A groundbreaking clinical trial has revealed that the effectiveness of broccoli sprout extract (BSE) in managing prediabetes depends significantly on an individual's gut microbiome composition, marking a crucial step toward personalized nutritional interventions for metabolic disorders.

Key Clinical Findings

The double-blind, placebo-controlled trial enrolled 89 drug-naive individuals with prediabetes, administering 150 μmol of sulforaphane daily through BSE supplementation. Results showed a modest but significant reduction in fasting blood glucose levels of 0.2 mmol/L compared to placebo (95% CI -0.44 to -0.01, p=0.04).
Notably, treatment response varied considerably among participants, with the strongest benefits observed in those classified with mild age-related diabetes (MARD). These individuals experienced a more substantial glucose reduction of 0.4 mmol/L (p=0.008).

Microbiome's Critical Role

The study's most significant finding centers on the gut microbiota's influence on treatment efficacy. Participants showing the best glycemic response possessed higher levels of butyrate-producing bacteria, including Faecalibacterium and Eubacterium. The presence of the bacterial gene BT2160, crucial for sulforaphane activation, emerged as a key determinant of treatment success.
Individuals with abundant BT2160 in their gut microbiota demonstrated higher serum sulforaphane concentrations and more significant reductions in fasting glucose. Conversely, those lacking this bacterial gene showed minimal metabolic improvements from BSE supplementation.

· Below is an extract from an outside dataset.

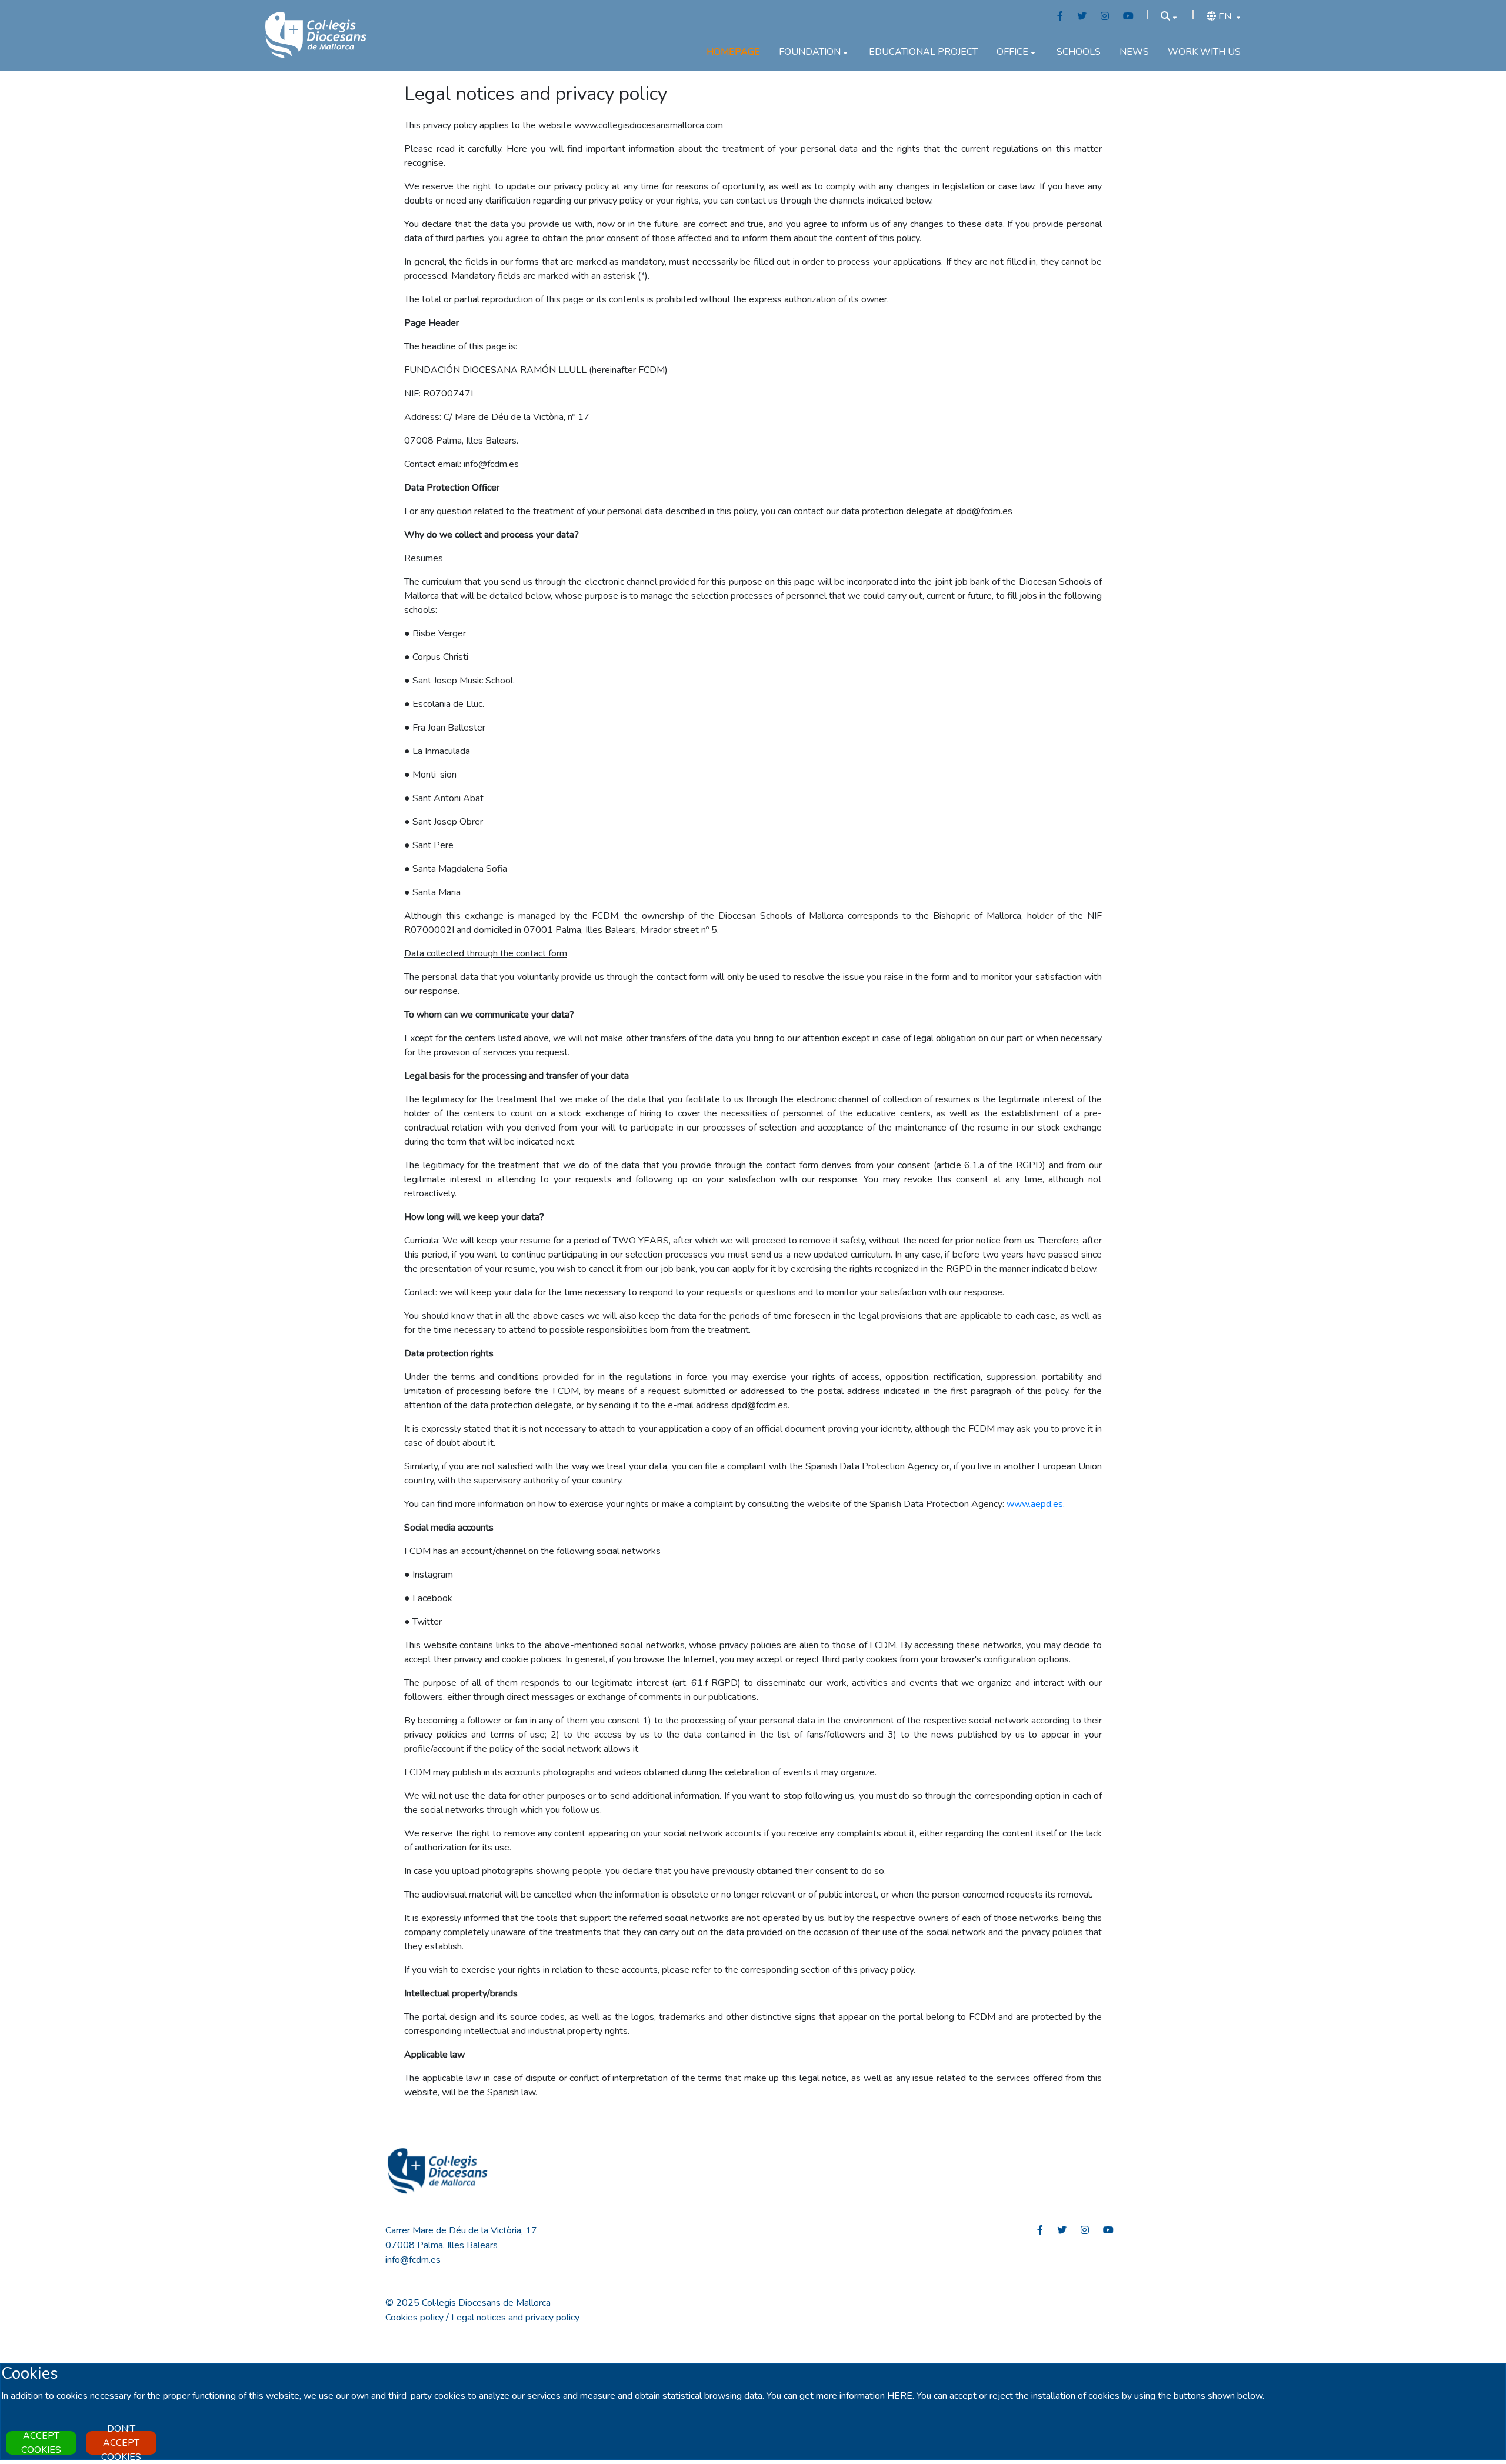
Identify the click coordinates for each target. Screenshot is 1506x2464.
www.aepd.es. (1036, 1504)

Patient Response Predictors

Beyond microbial composition, the research identified several predictive factors for treatment outcomes. Liver health markers, particularly gamma-glutamyl transferase (GGT) and alkaline phosphatase (ALP), combined with specific gut bacterial profiles, helped predict treatment success. Patients achieving prediabetes remission (fasting glucose <6.1 mmol/L) typically showed higher BT2160 abundance and lower GGT levels.

Safety and Tolerability

The trial experienced some attrition, with 15 participants discontinuing primarily due to gastrointestinal side effects. Of these, nine were from the BSE group and six from the placebo group, suggesting generally acceptable tolerability but highlighting the need for careful patient monitoring.

Clinical Implications

These findings represent a significant advance in understanding how dietary interventions might be optimized for individual patients. With one in three adults worldwide having prediabetes and up to 70% at risk of developing type 2 diabetes, this research opens new possibilities for targeted nutritional strategies.
The study suggests that microbiome testing could become an essential tool in personalizing prediabetes interventions, potentially improving treatment outcomes while reducing reliance on pharmaceutical interventions. However, the relatively short 12-week follow-up period indicates the need for longer-term studies to confirm sustained benefits.